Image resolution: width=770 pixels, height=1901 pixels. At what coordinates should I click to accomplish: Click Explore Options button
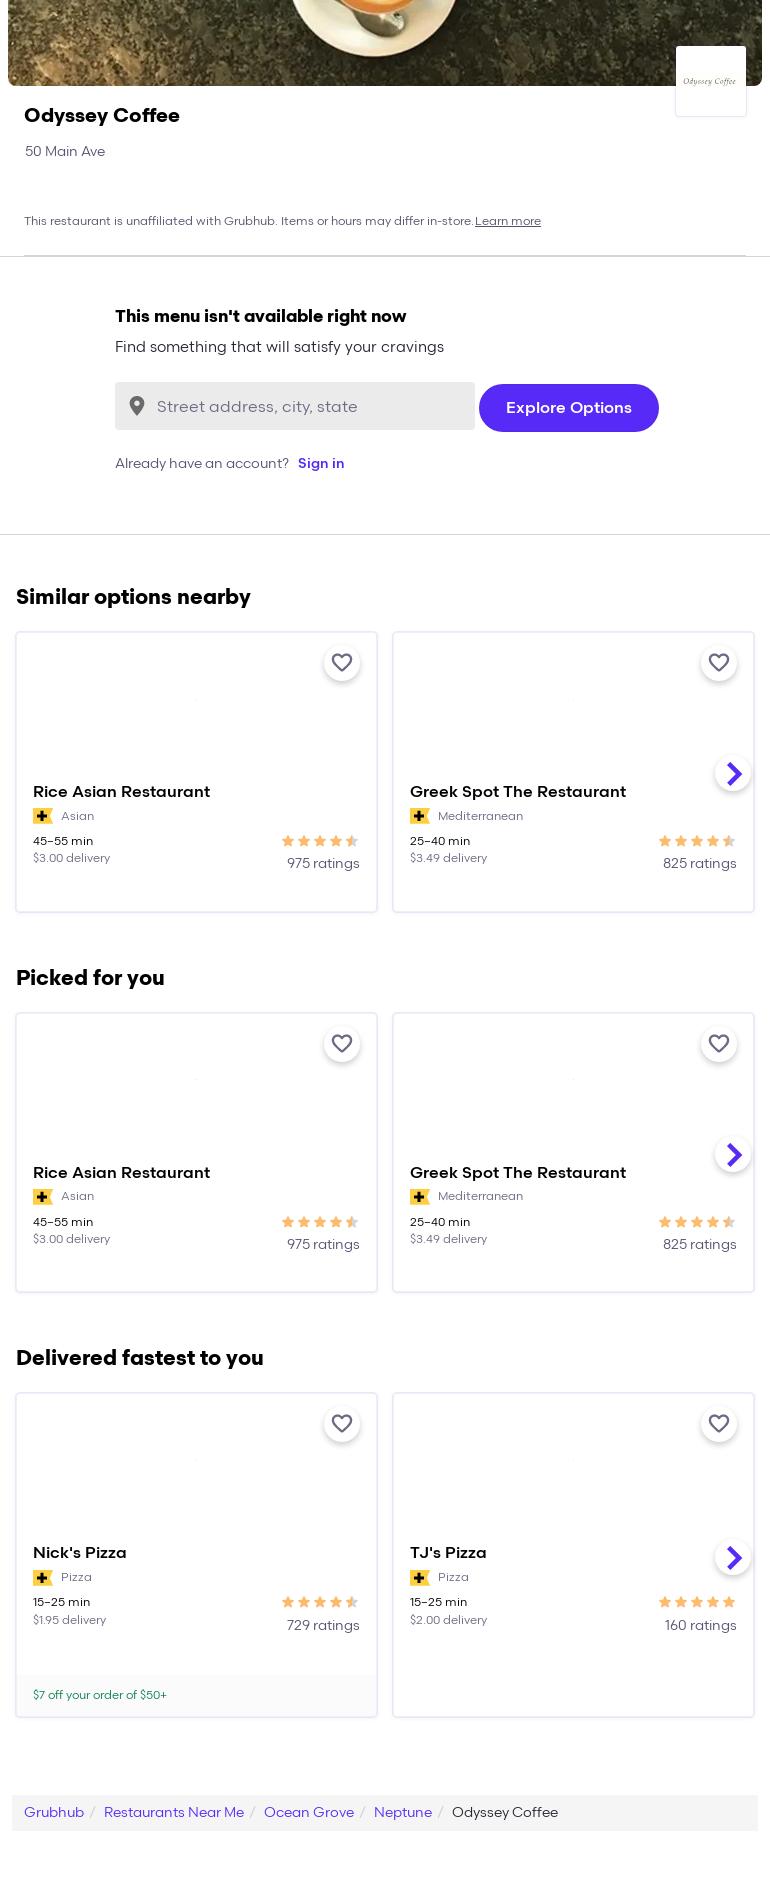(x=568, y=408)
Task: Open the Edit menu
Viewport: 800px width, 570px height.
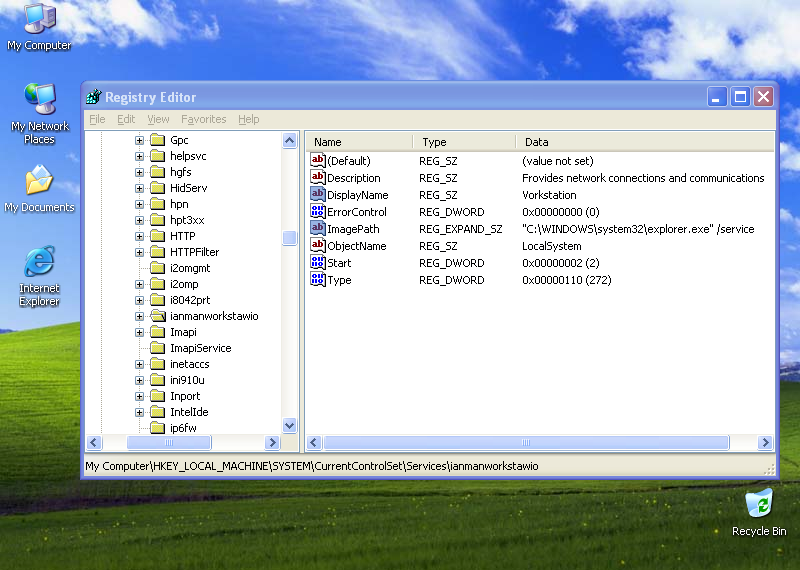Action: coord(125,119)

::::

* Your objective *
Leave the pictures out and set down the rest of the listing above exactly.

* Answer for this exercise *
Image resolution: width=770 pixels, height=1901 pixels. At what coordinates should I click to accomplish: Click Explore Options button
(x=568, y=408)
Task: Open the Edit menu
Viewport: 800px width, 570px height.
Action: coord(125,119)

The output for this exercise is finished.